ATRT-24. CELL SURFACE PROTEOME ANALYSIS OF ATRT IDENTIFIES TARGETS FOR IMMUNOTHERAPY

Abstract

Atypical teratoid rhabdoid tumor (ATRT) is a rare and fast-growing childhood tumor of the brain and spinal cord. While the recent advances in DNA and RNA sequencing have given deep insights into the biology of cancer, about 90% of ATRTs harbor a single deletion which leads to uncontrolled tumor growth. The lack of targetable genetic abnormalities in ATRT makes it a tough target for therapy and hence radical new approaches are required to develop a treatment.
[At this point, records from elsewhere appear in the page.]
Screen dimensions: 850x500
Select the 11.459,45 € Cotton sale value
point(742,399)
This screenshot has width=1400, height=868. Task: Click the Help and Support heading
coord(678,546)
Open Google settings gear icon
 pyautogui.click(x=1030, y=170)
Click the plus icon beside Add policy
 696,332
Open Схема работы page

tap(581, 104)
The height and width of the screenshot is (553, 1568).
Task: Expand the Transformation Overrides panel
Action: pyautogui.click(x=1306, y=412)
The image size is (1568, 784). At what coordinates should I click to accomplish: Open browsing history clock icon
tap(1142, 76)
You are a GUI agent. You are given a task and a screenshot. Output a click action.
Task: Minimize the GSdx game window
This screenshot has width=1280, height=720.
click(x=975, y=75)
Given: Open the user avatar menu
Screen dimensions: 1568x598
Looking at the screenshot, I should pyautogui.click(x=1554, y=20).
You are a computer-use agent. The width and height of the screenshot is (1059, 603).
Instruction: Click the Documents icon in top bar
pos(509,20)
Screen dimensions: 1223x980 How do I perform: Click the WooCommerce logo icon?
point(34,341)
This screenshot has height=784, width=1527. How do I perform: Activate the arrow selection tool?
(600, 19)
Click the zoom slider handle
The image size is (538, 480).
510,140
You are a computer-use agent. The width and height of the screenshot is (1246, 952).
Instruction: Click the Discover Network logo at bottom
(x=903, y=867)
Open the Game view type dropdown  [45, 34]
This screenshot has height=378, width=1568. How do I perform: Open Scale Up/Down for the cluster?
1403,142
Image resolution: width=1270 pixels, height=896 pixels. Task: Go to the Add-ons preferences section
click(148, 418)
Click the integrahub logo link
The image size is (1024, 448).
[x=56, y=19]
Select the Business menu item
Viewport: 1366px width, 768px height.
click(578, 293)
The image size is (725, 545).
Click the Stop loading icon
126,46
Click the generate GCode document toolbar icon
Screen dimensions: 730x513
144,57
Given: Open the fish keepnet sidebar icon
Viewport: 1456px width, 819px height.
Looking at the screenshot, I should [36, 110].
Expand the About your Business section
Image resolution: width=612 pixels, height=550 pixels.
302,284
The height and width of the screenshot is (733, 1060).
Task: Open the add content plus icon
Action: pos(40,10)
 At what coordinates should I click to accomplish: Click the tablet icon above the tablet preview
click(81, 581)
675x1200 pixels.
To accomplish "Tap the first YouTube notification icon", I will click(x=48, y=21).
In many cases, the gene expression profile alone DOES NOT represent the presence of the gene product on the surface and cannot detect post-translational modifications such as the addition of sugars which are essential for the interaction of surface proteins with the tumor microenvironment. The ability to escape from surveillance by the immune system is regarded as one of the essential hallmarks of cancer cells. Here we carried out a comprehensive unbiased large-scale surface receptor profiling using high throughput multicolor flow cytometry on surgically resected ATRT patient samples, primary ATRT cell lines, and patient-derived xenograft models. By multiplexing primary samples with antibodies for CD31, CD45, CD11b, CCR2, Cx3cr1, and CD4, and CD8 we eliminated endothelial and immune cells from analysis while also identifying immune populations within the tumor. We identified increased surface expression of CD44, CD146, CD59, CD151, and CD276. These were validated in our screening of primary tumor samples. A combination of CAR-T cell and function-blocking monoclonal antibody approaches have been tested to verify the proof of principle of this approach.